Saturday, February 14, 2009

Republicans really don't want Al Franken seated in Minnesota

The Republicans may be celebrating, but in the background they are gnashing at the teeth. For anyone to believe that the Republicans want this stimulus package to be successful, you need to switch what you are smoking. I really wanted Franken to be seated before this bill had to go through the swinging doors, it would have been easier for Obama and maybe some things may not have been stripped down as it was. Franken is the 59th senator for the Democrats, one from filibuster.

Republicans want Norm Coleman to string it out as long as possible, but things may be wrapping up sooner in the state of 10,000 lakes.

The judges in Minnesota's U.S. Senate trial said in a preliminary ruling Friday that Republican Norm Coleman has not yet shown a widespread problem with absentee voters being denied the right to vote.

The three-judge panel ordered that rejected absentee ballots from 12 of 19 categories should not be counted in the Senate race. Coleman, who is trying to undo Democrat Al Franken's 225-vote lead, had wanted to count ballots in all but three of the categories.

Sure the Republicans stood together, but the moderate section of the group defected to work with the Democrats. Yes, gnashing of the Republicans teeth. And to imagine that Norm Coleman could lose to a comedian and had already lost to a tv wrestler when he was running for governor may be too much for him to take.
Having just seen what President Barack Obama can do with 58 Democrats in the Senate, Republicans are more determined than ever to keep him from getting a 59th.

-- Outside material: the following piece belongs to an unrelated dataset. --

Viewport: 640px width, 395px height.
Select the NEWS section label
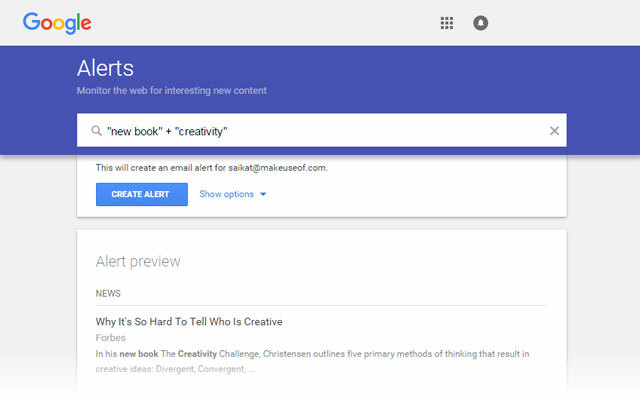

Especially if the 59th is Al Franken.

Franken, the former comedian, leads Republican Norm Coleman by 225 votes in a “Groundhog Day” of an election that dawned more than three months ago and shows no signs of ending soon.

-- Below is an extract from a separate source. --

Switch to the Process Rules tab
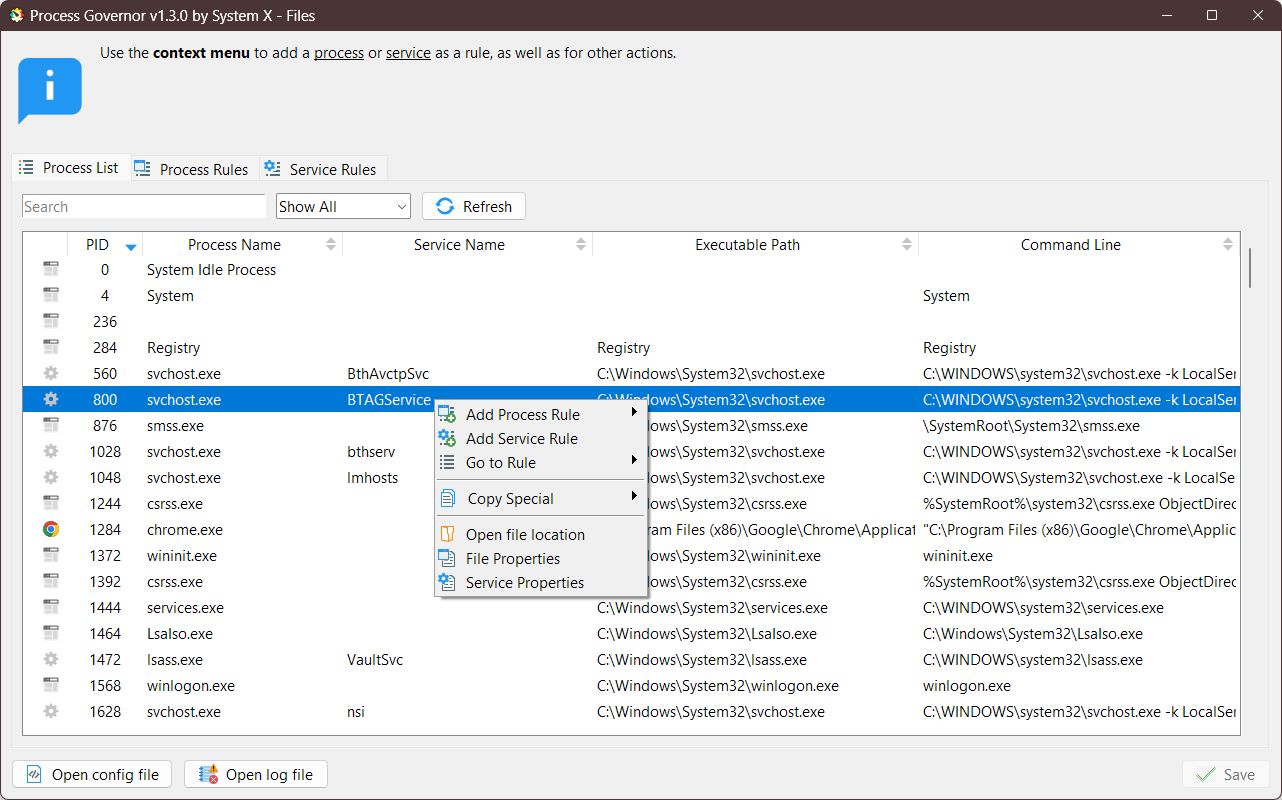This screenshot has width=1282, height=800. click(192, 168)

Which is exactly how Senate Republicans want it. The National Republican Senatorial Committee held a ritzy fundraiser for Coleman in Washington this week, helping him raise the money he needs to keep his legal challenges alive through a trial and then a lengthy legal process if he loses.

Again, the Republicans don't care, nor give a damn, at least most of them. And as it continues, Amy Klobuchar is the only senator representing Minnesota.
Democrat Amy Klobuchar also is eager for it to end. Being the lone Minnesota has been a “challenge,” she told Politico, saying her home-state office has been flooded with phone calls and said her staff has seen its casework double in size.

“Every day I say it will be resolved in a month — then the day changes and I say the same thing,” Klobuchar said.

Sen. Charles Schumer (D-N.Y.), chairman of the Rules and Administration Committee that would oversee a dispute in the Minnesota Senate race, expressed confidence that Franken would win the case within a month.

“I would doubt anything is going to change,” Schumer said. “I’d say the odds are very, very, very high that Franken is the winner.”

In the end, it does not look like Coleman has been able to make any ground in turning the numbers around, though his Republican colleagues in the senate have been raising money for the continuing defense. Sometimes it is just better to take the high ground, for the good, in the end you look better. Get that message, Norm?